→ Excerpted data
++++++++++++++++++++

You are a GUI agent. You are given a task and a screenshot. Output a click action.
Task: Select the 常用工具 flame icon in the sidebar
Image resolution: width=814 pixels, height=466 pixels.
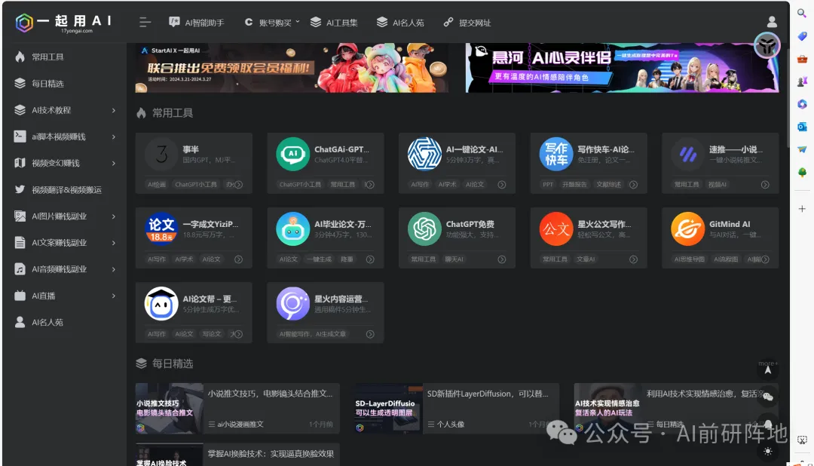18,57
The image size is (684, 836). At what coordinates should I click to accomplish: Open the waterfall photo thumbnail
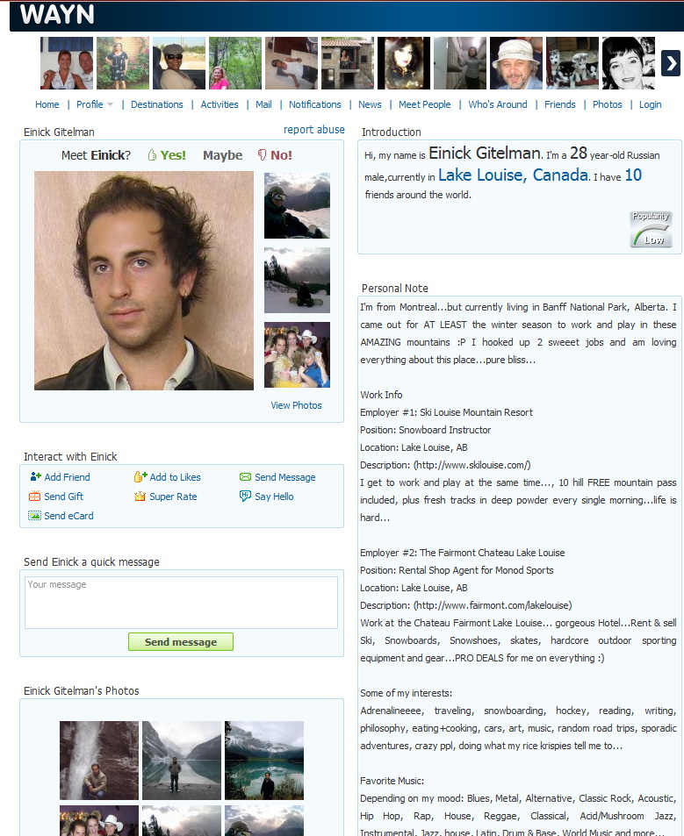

++++++++++++++++++++

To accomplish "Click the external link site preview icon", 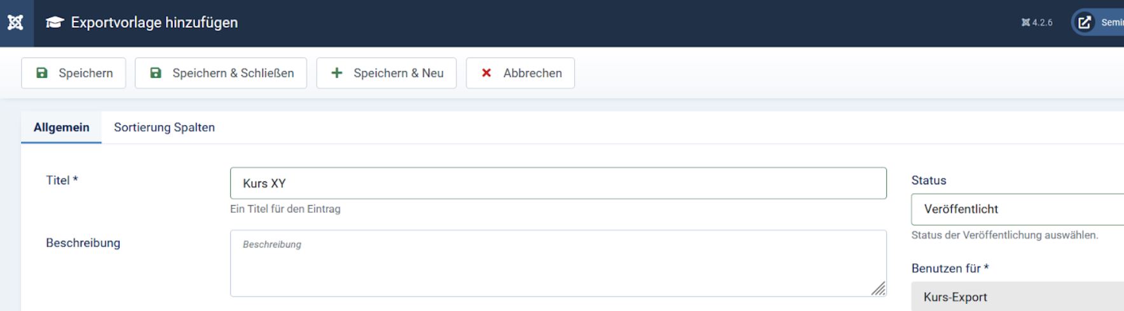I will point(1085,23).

++++++++++++++++++++

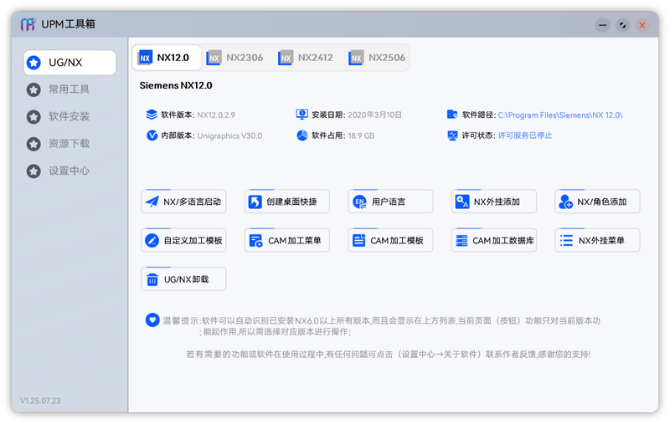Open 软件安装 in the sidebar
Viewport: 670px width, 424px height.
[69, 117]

++++++++++++++++++++

Both the line containing "Task: Select the" and the line containing "The image size" above belong in the output, as do the lines between them. Print them exactly, without pictures.

→ Written answer
Task: Select the 常用工具 flame icon in the sidebar
Image resolution: width=814 pixels, height=466 pixels.
18,57
The image size is (684, 836). At what coordinates should I click to accomplish: Open the waterfall photo thumbnail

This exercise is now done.